TASK INSTRUCTIONS - Transcribe the entries below exactly.

[DATA EXTRACT]

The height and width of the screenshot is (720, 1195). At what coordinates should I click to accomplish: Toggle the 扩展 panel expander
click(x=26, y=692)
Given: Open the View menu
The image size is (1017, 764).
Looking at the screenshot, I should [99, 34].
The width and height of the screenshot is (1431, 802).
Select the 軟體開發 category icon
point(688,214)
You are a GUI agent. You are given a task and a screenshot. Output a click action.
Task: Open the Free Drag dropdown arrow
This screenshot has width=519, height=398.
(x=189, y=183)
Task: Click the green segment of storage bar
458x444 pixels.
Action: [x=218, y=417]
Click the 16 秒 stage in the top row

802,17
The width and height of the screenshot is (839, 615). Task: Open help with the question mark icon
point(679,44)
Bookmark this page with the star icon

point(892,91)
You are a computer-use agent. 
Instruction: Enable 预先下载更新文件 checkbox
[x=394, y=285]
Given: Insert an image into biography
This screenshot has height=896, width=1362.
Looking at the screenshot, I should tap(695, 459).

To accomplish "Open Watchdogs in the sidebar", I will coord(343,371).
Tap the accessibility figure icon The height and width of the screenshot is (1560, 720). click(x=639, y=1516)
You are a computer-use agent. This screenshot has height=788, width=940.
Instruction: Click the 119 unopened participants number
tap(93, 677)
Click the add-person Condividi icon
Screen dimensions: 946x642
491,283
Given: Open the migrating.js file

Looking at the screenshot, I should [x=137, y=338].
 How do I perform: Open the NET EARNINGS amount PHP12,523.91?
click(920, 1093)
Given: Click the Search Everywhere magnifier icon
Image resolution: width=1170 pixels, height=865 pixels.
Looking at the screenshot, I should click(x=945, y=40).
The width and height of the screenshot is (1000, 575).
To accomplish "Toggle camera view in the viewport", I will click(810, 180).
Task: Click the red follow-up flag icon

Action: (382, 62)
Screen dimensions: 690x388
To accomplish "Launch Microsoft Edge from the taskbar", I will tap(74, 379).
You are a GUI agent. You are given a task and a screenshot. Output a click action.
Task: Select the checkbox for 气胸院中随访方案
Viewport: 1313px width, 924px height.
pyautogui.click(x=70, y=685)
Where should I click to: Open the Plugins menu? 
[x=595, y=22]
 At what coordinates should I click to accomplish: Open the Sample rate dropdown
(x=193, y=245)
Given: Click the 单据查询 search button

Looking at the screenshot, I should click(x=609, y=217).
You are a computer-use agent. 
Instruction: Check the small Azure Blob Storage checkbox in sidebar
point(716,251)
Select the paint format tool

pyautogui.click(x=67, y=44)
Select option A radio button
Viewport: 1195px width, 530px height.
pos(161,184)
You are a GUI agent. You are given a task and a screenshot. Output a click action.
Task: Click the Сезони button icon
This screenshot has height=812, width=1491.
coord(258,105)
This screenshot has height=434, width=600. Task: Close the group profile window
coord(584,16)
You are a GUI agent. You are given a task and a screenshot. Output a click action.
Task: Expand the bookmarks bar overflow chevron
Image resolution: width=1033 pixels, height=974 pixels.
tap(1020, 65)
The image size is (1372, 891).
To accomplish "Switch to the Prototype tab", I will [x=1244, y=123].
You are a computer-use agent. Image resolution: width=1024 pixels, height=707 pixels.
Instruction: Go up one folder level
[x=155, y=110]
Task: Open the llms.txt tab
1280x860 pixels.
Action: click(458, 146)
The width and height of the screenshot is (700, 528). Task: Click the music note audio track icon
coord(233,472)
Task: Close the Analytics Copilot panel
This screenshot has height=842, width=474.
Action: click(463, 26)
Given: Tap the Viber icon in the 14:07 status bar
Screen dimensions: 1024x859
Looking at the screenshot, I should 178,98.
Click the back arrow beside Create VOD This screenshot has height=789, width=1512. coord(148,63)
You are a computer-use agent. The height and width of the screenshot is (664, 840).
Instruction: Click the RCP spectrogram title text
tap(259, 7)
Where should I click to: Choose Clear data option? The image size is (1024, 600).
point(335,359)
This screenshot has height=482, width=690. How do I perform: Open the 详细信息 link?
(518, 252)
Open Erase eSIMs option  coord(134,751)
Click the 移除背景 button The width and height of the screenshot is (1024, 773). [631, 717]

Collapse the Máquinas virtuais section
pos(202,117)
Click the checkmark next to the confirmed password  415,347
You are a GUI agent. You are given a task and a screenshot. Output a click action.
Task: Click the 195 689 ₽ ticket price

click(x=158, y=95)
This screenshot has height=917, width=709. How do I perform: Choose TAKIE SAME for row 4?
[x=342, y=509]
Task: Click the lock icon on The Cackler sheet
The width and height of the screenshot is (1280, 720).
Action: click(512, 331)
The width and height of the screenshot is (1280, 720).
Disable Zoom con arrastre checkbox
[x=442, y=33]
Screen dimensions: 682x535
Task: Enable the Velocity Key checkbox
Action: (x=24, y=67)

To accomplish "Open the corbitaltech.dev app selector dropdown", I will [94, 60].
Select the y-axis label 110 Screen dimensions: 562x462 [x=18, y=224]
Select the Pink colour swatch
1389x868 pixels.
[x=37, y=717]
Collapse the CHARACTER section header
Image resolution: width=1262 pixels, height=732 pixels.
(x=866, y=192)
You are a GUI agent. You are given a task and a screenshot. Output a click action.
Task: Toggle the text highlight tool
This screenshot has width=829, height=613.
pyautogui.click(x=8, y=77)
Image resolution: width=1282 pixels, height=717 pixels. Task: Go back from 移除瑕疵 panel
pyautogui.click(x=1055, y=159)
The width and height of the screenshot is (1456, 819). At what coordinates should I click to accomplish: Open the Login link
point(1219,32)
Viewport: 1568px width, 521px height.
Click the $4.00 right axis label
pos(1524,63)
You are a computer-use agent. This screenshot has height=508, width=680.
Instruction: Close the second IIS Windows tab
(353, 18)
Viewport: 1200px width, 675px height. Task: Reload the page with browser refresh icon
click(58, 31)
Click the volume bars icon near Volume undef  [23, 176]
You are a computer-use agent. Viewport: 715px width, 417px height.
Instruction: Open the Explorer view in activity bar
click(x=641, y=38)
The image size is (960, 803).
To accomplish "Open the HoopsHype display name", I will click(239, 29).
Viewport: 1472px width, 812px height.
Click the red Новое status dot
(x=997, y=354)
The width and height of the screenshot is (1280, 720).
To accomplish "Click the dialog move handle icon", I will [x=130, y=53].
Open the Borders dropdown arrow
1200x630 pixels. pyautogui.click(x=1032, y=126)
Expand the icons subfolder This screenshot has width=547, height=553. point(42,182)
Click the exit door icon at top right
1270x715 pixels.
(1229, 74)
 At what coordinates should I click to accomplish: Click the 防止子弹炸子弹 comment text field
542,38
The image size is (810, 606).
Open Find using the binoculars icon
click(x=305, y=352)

[/DATA EXTRACT]

SOLUTION TO THIS TASK -
The height and width of the screenshot is (720, 1195). At what coordinates should I click to accomplish: Toggle the 扩展 panel expander
click(x=26, y=692)
Given: Open the View menu
The image size is (1017, 764).
Looking at the screenshot, I should [99, 34].
The width and height of the screenshot is (1431, 802).
Select the 軟體開發 category icon
point(688,214)
You are a GUI agent. You are given a task and a screenshot. Output a click action.
Task: Open the Free Drag dropdown arrow
This screenshot has width=519, height=398.
(x=189, y=183)
Task: Click the green segment of storage bar
458x444 pixels.
Action: [x=218, y=417]
Click the 16 秒 stage in the top row

802,17
The width and height of the screenshot is (839, 615). Task: Open help with the question mark icon
point(679,44)
Bookmark this page with the star icon

point(892,91)
You are a computer-use agent. 
Instruction: Enable 预先下载更新文件 checkbox
[x=394, y=285]
Given: Insert an image into biography
This screenshot has height=896, width=1362.
Looking at the screenshot, I should tap(695, 459).

To accomplish "Open Watchdogs in the sidebar", I will coord(343,371).
Tap the accessibility figure icon The height and width of the screenshot is (1560, 720). click(x=639, y=1516)
You are a computer-use agent. This screenshot has height=788, width=940.
Instruction: Click the 119 unopened participants number
tap(93, 677)
Click the add-person Condividi icon
Screen dimensions: 946x642
491,283
Given: Open the migrating.js file

Looking at the screenshot, I should [x=137, y=338].
 How do I perform: Open the NET EARNINGS amount PHP12,523.91?
click(920, 1093)
Given: Click the Search Everywhere magnifier icon
Image resolution: width=1170 pixels, height=865 pixels.
Looking at the screenshot, I should click(x=945, y=40).
The width and height of the screenshot is (1000, 575).
To accomplish "Toggle camera view in the viewport", I will click(810, 180).
Task: Click the red follow-up flag icon

Action: (382, 62)
Screen dimensions: 690x388
To accomplish "Launch Microsoft Edge from the taskbar", I will tap(74, 379).
You are a GUI agent. You are given a task and a screenshot. Output a click action.
Task: Select the checkbox for 气胸院中随访方案
Viewport: 1313px width, 924px height.
pyautogui.click(x=70, y=685)
Where should I click to: Open the Plugins menu? 
[x=595, y=22]
 At what coordinates should I click to accomplish: Open the Sample rate dropdown
(x=193, y=245)
Given: Click the 单据查询 search button

Looking at the screenshot, I should click(x=609, y=217).
You are a computer-use agent. 
Instruction: Check the small Azure Blob Storage checkbox in sidebar
point(716,251)
Select the paint format tool

pyautogui.click(x=67, y=44)
Select option A radio button
Viewport: 1195px width, 530px height.
pos(161,184)
You are a GUI agent. You are given a task and a screenshot. Output a click action.
Task: Click the Сезони button icon
This screenshot has height=812, width=1491.
coord(258,105)
This screenshot has height=434, width=600. Task: Close the group profile window
coord(584,16)
You are a GUI agent. You are given a task and a screenshot. Output a click action.
Task: Expand the bookmarks bar overflow chevron
Image resolution: width=1033 pixels, height=974 pixels.
tap(1020, 65)
The image size is (1372, 891).
To accomplish "Switch to the Prototype tab", I will [x=1244, y=123].
You are a computer-use agent. Image resolution: width=1024 pixels, height=707 pixels.
Instruction: Go up one folder level
[x=155, y=110]
Task: Open the llms.txt tab
1280x860 pixels.
Action: click(458, 146)
The width and height of the screenshot is (700, 528). Task: Click the music note audio track icon
coord(233,472)
Task: Close the Analytics Copilot panel
This screenshot has height=842, width=474.
Action: click(463, 26)
Given: Tap the Viber icon in the 14:07 status bar
Screen dimensions: 1024x859
Looking at the screenshot, I should 178,98.
Click the back arrow beside Create VOD This screenshot has height=789, width=1512. coord(148,63)
You are a computer-use agent. The height and width of the screenshot is (664, 840).
Instruction: Click the RCP spectrogram title text
tap(259, 7)
Where should I click to: Choose Clear data option? The image size is (1024, 600).
point(335,359)
This screenshot has height=482, width=690. How do I perform: Open the 详细信息 link?
(518, 252)
Open Erase eSIMs option  coord(134,751)
Click the 移除背景 button The width and height of the screenshot is (1024, 773). [631, 717]

Collapse the Máquinas virtuais section
pos(202,117)
Click the checkmark next to the confirmed password  415,347
You are a GUI agent. You are given a task and a screenshot. Output a click action.
Task: Click the 195 689 ₽ ticket price

click(x=158, y=95)
This screenshot has height=917, width=709. How do I perform: Choose TAKIE SAME for row 4?
[x=342, y=509]
Task: Click the lock icon on The Cackler sheet
The width and height of the screenshot is (1280, 720).
Action: click(512, 331)
The width and height of the screenshot is (1280, 720).
Disable Zoom con arrastre checkbox
[x=442, y=33]
Screen dimensions: 682x535
Task: Enable the Velocity Key checkbox
Action: (x=24, y=67)

To accomplish "Open the corbitaltech.dev app selector dropdown", I will [94, 60].
Select the y-axis label 110 Screen dimensions: 562x462 [x=18, y=224]
Select the Pink colour swatch
1389x868 pixels.
[x=37, y=717]
Collapse the CHARACTER section header
Image resolution: width=1262 pixels, height=732 pixels.
(x=866, y=192)
You are a GUI agent. You are given a task and a screenshot. Output a click action.
Task: Toggle the text highlight tool
This screenshot has width=829, height=613.
pyautogui.click(x=8, y=77)
Image resolution: width=1282 pixels, height=717 pixels. Task: Go back from 移除瑕疵 panel
pyautogui.click(x=1055, y=159)
The width and height of the screenshot is (1456, 819). At what coordinates should I click to accomplish: Open the Login link
point(1219,32)
Viewport: 1568px width, 521px height.
Click the $4.00 right axis label
pos(1524,63)
You are a computer-use agent. This screenshot has height=508, width=680.
Instruction: Close the second IIS Windows tab
(353, 18)
Viewport: 1200px width, 675px height. Task: Reload the page with browser refresh icon
click(58, 31)
Click the volume bars icon near Volume undef  [23, 176]
You are a computer-use agent. Viewport: 715px width, 417px height.
Instruction: Open the Explorer view in activity bar
click(x=641, y=38)
The image size is (960, 803).
To accomplish "Open the HoopsHype display name", I will click(239, 29).
Viewport: 1472px width, 812px height.
Click the red Новое status dot
(x=997, y=354)
The width and height of the screenshot is (1280, 720).
To accomplish "Click the dialog move handle icon", I will [x=130, y=53].
Open the Borders dropdown arrow
1200x630 pixels. pyautogui.click(x=1032, y=126)
Expand the icons subfolder This screenshot has width=547, height=553. point(42,182)
Click the exit door icon at top right
1270x715 pixels.
(1229, 74)
 At what coordinates should I click to accomplish: Click the 防止子弹炸子弹 comment text field
542,38
The image size is (810, 606).
Open Find using the binoculars icon
click(x=305, y=352)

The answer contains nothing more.